Friday, September 14, 2018

Smart Contract Security

As more orgs look at embracing blockchain there will be a need to assess the security of Smart Contracts, particularly for Ethereum-based blockchains.

Look for vendors to develop solutions, and custom prof svcs firms to cater to this niche.

Sunday, August 26, 2018

Transitioning Technical Professional Service & Payment for Outcomes

With the advent of bug bounties, the transition of healthcare charges aligned to outcomes, and the history of legal services tied to outcomes, there needs to be a transition to technical professional services being aligned to outcomes.

Now, one may argue that FFP "packaged" projects are already tied to outcomes, though those are far & few between.

So, eventually industry should tie compensation to outcomes & we may see a better percentage of efficiencies from the larger consulting firms.

Saturday, August 25, 2018

Cloud Architecture: Build (IaaS) versus Buy (PaaS)

Cloud providers are introducing many new services to their portfolios.  So, organizations now have a decision to make regarding build vs buy.

Here are pros & cons for each:

PaaS / Buy: (pros) time to market, CapEx reductions; (cons) usually multi-tenant, will require skill-set updates, vendor lock-in, OpEx increases

IaaS / Build: (cons) familiar ITSM / ITIL model, CapEx focus, single tenant, existing skill-set, increased portability; (cons) slower agility

Monday, June 25, 2018

Cloud Visibility

With more organizations going to the cloud, with shadow IT, and with GDPR requirements cloud visibility seems to be the latest fad....

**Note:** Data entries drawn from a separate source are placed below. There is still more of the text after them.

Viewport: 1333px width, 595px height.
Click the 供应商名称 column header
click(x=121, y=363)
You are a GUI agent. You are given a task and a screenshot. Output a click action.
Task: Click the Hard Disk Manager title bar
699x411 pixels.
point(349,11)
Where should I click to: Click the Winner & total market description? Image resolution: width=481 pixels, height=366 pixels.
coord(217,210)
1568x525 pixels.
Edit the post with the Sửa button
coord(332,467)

Microsoft & Amazon picked up on this several years ago, thus Azure Info Protection (AIP) and AWS Macie but, that does not cover them together or Google / Salesforce / Rackpsace.

So, expect this area to gain traction for several more years...

Saturday, June 23, 2018

Incident Response v.2.0: Partner Office 365 (O365) Compromise

As more ecosystems move to Microsoft's Office 365 it seems necessary to create an IR playbook for O365 compromises.

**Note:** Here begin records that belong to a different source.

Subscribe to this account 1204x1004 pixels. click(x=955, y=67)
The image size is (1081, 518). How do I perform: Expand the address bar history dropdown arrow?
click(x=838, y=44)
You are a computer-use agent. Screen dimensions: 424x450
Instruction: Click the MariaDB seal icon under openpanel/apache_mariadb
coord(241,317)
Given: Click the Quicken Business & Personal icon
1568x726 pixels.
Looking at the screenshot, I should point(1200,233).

Said playbook should include proper responses.

Tasks to perform should include:


  • Disabling established trusts
  • Quarantining emails / messages
  • Establishing enhanced security policies / black lists
  • Calibrating monitoring / notification rules



Wednesday, March 21, 2018

Facebook, Cambridge Data Compromise Should Not Surprise Consumers

Facebook is receiving bad press due to compromised consumer data by a Cambridge-based analytics firm for political purposes.

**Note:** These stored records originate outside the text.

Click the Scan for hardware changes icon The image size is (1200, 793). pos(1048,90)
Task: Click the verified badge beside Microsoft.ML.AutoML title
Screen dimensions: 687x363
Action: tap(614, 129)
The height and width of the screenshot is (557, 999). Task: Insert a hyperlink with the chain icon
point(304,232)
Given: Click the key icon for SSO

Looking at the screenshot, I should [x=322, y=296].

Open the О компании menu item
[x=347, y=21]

Frankly, this should not be news as social media outlets, and free online services (email, vlogs, blogs), use subscribing advertisers to generate their revenue by selling the (supposed to be anatomized) data.  Said data extraction models have been the point of episodes on shows like Netflix's House of Cards. 

Regardless, the sensitive data is supposed to be masked.  And how obfuscated said data is, is often a matter of debate.

So, the questions is, will the US get serious about data privacy now and / or will consumers migrate from these services in droves?

TBD....

Friday, February 23, 2018

Metrics for Risk Management & Cybersecurity

A book by the name of How to Measure Anything in Cybersecurity Risk articulates enhanced metrics (versus impact & likelihood) via Bayesian models.

However, sans cyber insurers & actuaries, most risk management / cybersecurity functions struggle with the most simple metrics.  That happens due to a lack of technical key risk indicators (KROs) agreed to by the business.


While quantitative analysis can help derive budgeting priorities, most organizations are simply not mature enough to know the qualitative gaps within their enterprise.